Task instructions - Copy the records below verbatim, limited to the part that opens with the line containing "Click info icon" and closes with the line containing "click(365, 73)", both of those lines included.

-- START --

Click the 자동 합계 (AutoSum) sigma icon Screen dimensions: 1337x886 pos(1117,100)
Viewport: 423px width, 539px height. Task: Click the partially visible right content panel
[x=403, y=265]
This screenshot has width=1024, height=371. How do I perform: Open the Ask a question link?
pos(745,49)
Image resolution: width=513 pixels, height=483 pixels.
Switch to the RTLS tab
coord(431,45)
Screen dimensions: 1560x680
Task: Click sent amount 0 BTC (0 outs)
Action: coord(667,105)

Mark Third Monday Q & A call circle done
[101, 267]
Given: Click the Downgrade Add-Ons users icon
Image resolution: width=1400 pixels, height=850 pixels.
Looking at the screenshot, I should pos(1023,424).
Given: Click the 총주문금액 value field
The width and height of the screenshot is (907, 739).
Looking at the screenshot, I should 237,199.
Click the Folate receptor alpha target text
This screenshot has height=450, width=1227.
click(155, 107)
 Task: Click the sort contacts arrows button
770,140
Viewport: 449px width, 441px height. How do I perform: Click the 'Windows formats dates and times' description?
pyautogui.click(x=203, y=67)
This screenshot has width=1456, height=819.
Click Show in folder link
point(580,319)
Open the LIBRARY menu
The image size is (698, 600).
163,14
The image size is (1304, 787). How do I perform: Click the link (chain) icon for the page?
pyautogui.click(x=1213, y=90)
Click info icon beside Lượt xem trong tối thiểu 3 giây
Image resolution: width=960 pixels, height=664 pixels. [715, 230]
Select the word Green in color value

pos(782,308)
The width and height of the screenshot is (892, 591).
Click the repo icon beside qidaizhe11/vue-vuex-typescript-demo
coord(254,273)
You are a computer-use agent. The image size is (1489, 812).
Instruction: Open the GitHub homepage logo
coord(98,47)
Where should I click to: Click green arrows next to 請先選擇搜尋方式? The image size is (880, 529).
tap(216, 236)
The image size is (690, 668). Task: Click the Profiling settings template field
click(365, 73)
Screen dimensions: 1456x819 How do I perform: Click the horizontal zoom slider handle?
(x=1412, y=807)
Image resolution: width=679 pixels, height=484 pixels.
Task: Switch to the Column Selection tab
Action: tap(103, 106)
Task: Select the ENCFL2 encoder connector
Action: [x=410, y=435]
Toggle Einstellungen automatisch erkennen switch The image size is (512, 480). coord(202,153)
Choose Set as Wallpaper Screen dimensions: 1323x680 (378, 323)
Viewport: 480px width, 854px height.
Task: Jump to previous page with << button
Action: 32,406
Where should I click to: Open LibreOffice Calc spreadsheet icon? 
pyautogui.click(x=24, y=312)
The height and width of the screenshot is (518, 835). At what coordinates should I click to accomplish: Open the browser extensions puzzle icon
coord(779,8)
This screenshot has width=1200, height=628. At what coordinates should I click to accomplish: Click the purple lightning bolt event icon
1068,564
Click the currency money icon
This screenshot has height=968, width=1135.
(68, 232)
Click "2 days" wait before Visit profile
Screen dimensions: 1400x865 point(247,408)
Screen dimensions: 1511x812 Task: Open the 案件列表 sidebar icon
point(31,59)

-- END --

Answer to the task -
Click info icon beside Lượt xem trong tối thiểu 3 giây
Image resolution: width=960 pixels, height=664 pixels. [715, 230]
Select the word Green in color value

pos(782,308)
The width and height of the screenshot is (892, 591).
Click the repo icon beside qidaizhe11/vue-vuex-typescript-demo
coord(254,273)
You are a computer-use agent. The image size is (1489, 812).
Instruction: Open the GitHub homepage logo
coord(98,47)
Where should I click to: Click green arrows next to 請先選擇搜尋方式? The image size is (880, 529).
tap(216, 236)
The image size is (690, 668). Task: Click the Profiling settings template field
click(365, 73)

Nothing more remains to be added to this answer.